THE TASK: Provide nothing except how many lines of the data contain the word "node".
GIVEN ENTRIES Start Marker
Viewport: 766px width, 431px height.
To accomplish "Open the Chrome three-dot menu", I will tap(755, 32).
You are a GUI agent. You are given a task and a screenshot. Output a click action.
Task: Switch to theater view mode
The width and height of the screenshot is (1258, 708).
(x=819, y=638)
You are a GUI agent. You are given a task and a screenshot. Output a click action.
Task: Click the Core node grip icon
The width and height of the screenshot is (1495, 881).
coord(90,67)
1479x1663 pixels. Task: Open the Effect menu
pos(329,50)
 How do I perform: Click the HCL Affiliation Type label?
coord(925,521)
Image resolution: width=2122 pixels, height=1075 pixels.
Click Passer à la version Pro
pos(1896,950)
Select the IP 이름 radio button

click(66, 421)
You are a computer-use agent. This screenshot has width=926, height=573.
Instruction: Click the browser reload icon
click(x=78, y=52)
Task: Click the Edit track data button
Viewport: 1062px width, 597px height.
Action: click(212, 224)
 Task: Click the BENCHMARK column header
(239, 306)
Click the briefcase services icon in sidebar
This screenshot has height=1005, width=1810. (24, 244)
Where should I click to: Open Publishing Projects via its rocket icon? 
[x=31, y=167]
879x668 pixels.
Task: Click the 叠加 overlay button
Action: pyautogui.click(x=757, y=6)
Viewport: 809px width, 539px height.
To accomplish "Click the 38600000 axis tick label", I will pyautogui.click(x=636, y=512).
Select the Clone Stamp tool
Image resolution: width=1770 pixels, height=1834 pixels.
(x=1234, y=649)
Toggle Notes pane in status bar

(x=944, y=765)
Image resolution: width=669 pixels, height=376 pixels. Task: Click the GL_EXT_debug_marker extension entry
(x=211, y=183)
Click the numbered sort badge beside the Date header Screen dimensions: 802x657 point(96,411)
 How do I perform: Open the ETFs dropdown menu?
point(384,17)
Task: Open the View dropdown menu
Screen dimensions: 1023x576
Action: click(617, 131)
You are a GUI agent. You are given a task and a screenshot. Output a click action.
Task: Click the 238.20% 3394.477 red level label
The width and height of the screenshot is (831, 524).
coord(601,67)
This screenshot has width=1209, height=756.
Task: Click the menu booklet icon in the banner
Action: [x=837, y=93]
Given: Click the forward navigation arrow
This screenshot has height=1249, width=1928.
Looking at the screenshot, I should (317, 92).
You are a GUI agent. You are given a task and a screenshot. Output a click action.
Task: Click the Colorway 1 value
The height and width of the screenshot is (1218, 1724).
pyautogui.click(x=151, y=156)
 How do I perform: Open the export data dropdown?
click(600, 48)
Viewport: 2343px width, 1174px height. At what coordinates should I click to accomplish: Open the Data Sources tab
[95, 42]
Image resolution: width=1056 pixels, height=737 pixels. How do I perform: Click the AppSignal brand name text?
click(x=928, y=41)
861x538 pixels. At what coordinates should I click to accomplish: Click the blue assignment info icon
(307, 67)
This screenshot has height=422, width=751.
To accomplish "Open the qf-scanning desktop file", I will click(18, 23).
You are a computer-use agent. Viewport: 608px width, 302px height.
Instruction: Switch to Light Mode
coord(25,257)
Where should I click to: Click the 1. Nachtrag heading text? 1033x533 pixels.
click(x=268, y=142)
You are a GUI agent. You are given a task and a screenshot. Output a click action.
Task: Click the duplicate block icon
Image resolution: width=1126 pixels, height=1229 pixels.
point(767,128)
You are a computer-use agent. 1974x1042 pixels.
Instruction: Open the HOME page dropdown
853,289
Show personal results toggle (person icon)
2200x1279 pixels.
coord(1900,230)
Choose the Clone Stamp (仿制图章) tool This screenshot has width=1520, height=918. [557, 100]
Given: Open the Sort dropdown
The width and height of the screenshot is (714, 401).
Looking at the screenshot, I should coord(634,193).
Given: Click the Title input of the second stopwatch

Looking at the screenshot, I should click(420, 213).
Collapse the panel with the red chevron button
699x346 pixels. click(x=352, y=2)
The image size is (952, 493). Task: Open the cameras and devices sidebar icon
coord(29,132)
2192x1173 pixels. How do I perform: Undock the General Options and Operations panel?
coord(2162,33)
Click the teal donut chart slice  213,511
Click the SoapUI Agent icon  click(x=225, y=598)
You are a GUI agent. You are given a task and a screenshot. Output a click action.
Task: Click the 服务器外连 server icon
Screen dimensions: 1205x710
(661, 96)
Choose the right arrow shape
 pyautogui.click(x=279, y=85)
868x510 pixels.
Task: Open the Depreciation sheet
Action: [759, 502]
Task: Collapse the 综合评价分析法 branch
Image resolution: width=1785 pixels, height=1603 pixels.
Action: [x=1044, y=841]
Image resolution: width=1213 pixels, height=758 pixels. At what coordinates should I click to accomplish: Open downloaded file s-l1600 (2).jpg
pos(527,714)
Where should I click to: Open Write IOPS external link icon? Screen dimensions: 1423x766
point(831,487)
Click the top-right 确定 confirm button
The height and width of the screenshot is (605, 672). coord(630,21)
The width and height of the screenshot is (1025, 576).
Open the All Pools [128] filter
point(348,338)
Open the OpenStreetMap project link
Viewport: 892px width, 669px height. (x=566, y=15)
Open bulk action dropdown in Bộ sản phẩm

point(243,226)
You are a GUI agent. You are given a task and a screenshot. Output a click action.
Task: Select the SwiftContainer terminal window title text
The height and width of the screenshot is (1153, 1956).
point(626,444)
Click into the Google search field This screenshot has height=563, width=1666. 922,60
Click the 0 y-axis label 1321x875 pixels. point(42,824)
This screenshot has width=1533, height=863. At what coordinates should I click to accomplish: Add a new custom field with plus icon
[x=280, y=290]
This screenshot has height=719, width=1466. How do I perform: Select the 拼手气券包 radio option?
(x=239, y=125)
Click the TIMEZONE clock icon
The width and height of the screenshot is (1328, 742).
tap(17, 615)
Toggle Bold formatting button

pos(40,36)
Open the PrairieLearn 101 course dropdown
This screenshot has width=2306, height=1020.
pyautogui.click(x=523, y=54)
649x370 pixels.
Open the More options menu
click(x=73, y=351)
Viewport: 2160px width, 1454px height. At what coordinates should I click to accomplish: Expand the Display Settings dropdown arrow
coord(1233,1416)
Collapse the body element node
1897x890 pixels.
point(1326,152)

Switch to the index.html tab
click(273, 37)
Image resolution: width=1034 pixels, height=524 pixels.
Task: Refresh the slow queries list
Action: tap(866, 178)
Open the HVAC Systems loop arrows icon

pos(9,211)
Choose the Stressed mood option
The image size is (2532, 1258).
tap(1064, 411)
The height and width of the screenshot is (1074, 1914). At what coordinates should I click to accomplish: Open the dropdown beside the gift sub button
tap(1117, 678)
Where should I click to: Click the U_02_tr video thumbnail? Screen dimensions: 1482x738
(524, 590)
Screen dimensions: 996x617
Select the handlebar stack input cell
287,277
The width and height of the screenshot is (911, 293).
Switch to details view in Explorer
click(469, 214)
GIVEN ENTRIES End Marker
EXERCISE SOLUTION: 2